A questão do erotismo na psicanálise poderia ser contornada pelo viés do desejo, do fantasma, da pulsão e do gozo. Falo contornar porque trata-se disso; de contornos, bordas, superfícies e texturas.

O erotismo tem uma peculiaridade: ele é extremamente singular. O que para um sujeito resulta erótico não necessariamente é para outro, pois além do que define a resposta fantasmática para cada um, temos ali o encontro de duas condições; os elementos que nos oferece a cultura e os circuitos traçados pela pulsão que definem certos modos de gozar; o universal e o singular.

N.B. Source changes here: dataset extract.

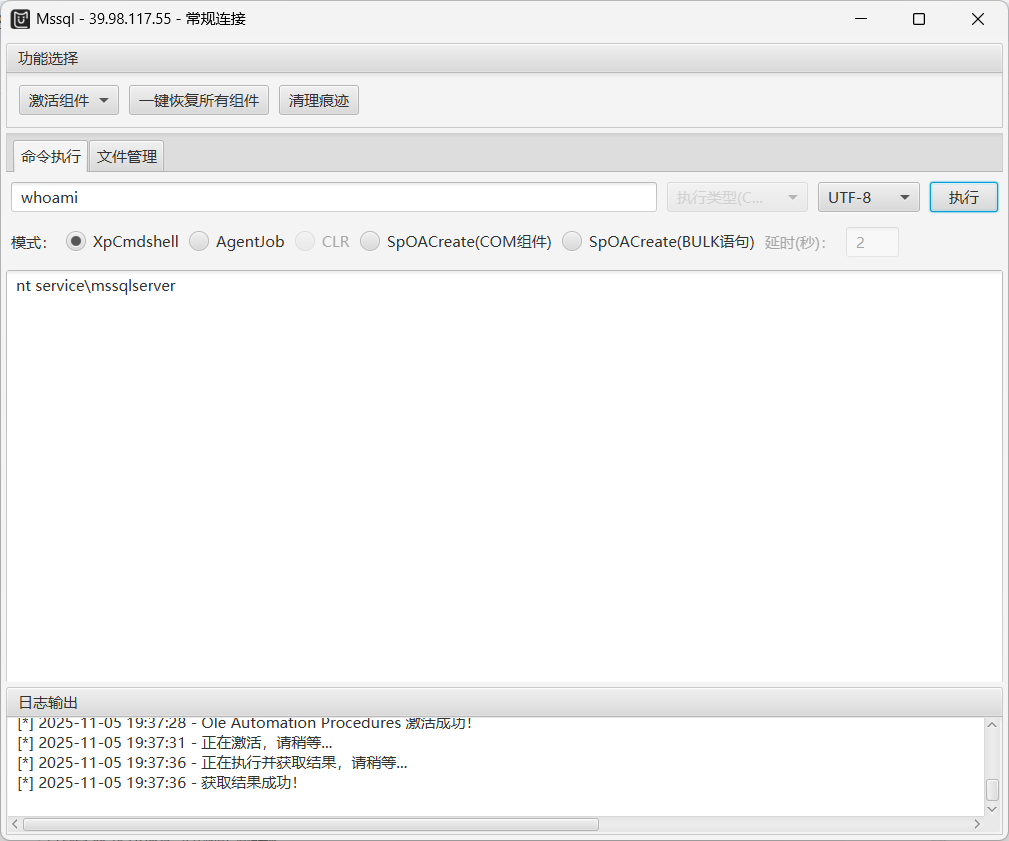
Task: Click the log output scrollbar down arrow
Action: click(x=992, y=808)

Assim, o que para um sujeito resulta erótico pode cobrar as mais diversas formas, tempos, espaços e volumes: uma parte do corpo (próprio ou do outro), um olhar, um cheiro, um tom de voz, uma palavra, uma caricia, uma mordida, uma batida, uma lingerie, um salto alto, uma roupa de renda, uma imagem, uma música...

Me parece que a partir da proposta que faço na presente articulação, poderíamos localizar borromeanamente o erotismo no espaço que define a corda imaginária que avança sobre o real, na medida em que o erótico permite velar, de forma instigante e singular, o que nos resulta insuportável: o real do sexo.

O erotismo nos conduzir num movimento de cobrir e ao mesmo tempo repassar (com o tato, com a voz, com o olhar) as superfícies e os contornos dos buracos do corpo, movimento que cativa o sujeito. Bataille o define como: “o desequilíbrio em que o próprio ser se põe em questão; [...] o ser se perde objetivamente, mas nesse momento o indivíduo identifica-se com o que se perde”; frase que me faz pensar sobre a questão do objeto no erotismo e sobre que tipo de identificação é essa do sujeito com o objeto, o que me envia inevitavelmente à questão do objeto a e do gozo.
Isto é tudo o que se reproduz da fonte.